> _WRITTEN PROBLEM_: Rewrite every line of the records below as a numbered list, omitting the blank lines.

───── ENTRIES PROVIDED

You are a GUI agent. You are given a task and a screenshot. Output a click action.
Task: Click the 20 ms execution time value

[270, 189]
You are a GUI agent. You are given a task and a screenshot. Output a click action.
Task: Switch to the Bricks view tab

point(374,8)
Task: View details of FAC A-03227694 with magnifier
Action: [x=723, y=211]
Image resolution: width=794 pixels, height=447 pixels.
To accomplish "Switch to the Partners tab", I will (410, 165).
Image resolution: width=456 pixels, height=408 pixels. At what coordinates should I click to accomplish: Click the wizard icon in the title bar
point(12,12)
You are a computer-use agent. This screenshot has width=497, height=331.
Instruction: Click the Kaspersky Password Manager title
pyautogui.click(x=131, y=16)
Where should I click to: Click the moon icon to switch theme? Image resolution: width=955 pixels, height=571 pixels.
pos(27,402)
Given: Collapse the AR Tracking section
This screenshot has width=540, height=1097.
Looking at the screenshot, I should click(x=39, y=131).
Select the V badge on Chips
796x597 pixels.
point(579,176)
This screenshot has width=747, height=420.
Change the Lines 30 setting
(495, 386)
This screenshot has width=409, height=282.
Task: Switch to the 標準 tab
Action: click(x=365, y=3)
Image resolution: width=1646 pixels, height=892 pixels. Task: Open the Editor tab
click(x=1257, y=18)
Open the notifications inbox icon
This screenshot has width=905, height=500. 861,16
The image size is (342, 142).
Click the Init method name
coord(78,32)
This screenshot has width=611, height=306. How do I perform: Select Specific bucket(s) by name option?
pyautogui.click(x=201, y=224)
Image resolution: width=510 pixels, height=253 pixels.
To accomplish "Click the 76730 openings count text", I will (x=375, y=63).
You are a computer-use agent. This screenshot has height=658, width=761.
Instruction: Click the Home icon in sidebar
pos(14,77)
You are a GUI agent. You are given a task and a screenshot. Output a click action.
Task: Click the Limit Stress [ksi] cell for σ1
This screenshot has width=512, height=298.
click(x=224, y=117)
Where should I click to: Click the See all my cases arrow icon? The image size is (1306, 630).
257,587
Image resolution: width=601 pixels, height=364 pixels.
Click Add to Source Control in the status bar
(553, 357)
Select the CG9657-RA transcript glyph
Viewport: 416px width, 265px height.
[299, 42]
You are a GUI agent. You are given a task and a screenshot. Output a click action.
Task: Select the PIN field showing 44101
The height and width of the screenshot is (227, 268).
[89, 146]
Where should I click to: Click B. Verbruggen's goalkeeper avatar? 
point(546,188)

──────────

> _CORRECT RESULT_:
1. You are a GUI agent. You are given a task and a screenshot. Output a click action.
2. Task: Click the 20 ms execution time value
3. [270, 189]
4. You are a GUI agent. You are given a task and a screenshot. Output a click action.
5. Task: Switch to the Bricks view tab
6. point(374,8)
7. Task: View details of FAC A-03227694 with magnifier
8. Action: [x=723, y=211]
9. Image resolution: width=794 pixels, height=447 pixels.
10. To accomplish "Switch to the Partners tab", I will (410, 165).
11. Image resolution: width=456 pixels, height=408 pixels. At what coordinates should I click to accomplish: Click the wizard icon in the title bar
12. point(12,12)
13. You are a computer-use agent. This screenshot has width=497, height=331.
14. Instruction: Click the Kaspersky Password Manager title
15. pyautogui.click(x=131, y=16)
16. Where should I click to: Click the moon icon to switch theme? Image resolution: width=955 pixels, height=571 pixels.
17. pos(27,402)
18. Given: Collapse the AR Tracking section
19. This screenshot has width=540, height=1097.
20. Looking at the screenshot, I should click(x=39, y=131).
21. Select the V badge on Chips
22. 796x597 pixels.
23. point(579,176)
24. This screenshot has width=747, height=420.
25. Change the Lines 30 setting
26. (495, 386)
27. This screenshot has width=409, height=282.
28. Task: Switch to the 標準 tab
29. Action: click(x=365, y=3)
30. Image resolution: width=1646 pixels, height=892 pixels. Task: Open the Editor tab
31. click(x=1257, y=18)
32. Open the notifications inbox icon
33. This screenshot has width=905, height=500. 861,16
34. The image size is (342, 142).
35. Click the Init method name
36. coord(78,32)
37. This screenshot has width=611, height=306. How do I perform: Select Specific bucket(s) by name option?
38. pyautogui.click(x=201, y=224)
39. Image resolution: width=510 pixels, height=253 pixels.
40. To accomplish "Click the 76730 openings count text", I will (x=375, y=63).
41. You are a computer-use agent. This screenshot has height=658, width=761.
42. Instruction: Click the Home icon in sidebar
43. pos(14,77)
44. You are a GUI agent. You are given a task and a screenshot. Output a click action.
45. Task: Click the Limit Stress [ksi] cell for σ1
46. This screenshot has width=512, height=298.
47. click(x=224, y=117)
48. Where should I click to: Click the See all my cases arrow icon? The image size is (1306, 630).
49. 257,587
50. Image resolution: width=601 pixels, height=364 pixels.
51. Click Add to Source Control in the status bar
52. (553, 357)
53. Select the CG9657-RA transcript glyph
54. Viewport: 416px width, 265px height.
55. [299, 42]
56. You are a GUI agent. You are given a task and a screenshot. Output a click action.
57. Task: Select the PIN field showing 44101
58. The height and width of the screenshot is (227, 268).
59. [89, 146]
60. Where should I click to: Click B. Verbruggen's goalkeeper avatar? 
61. point(546,188)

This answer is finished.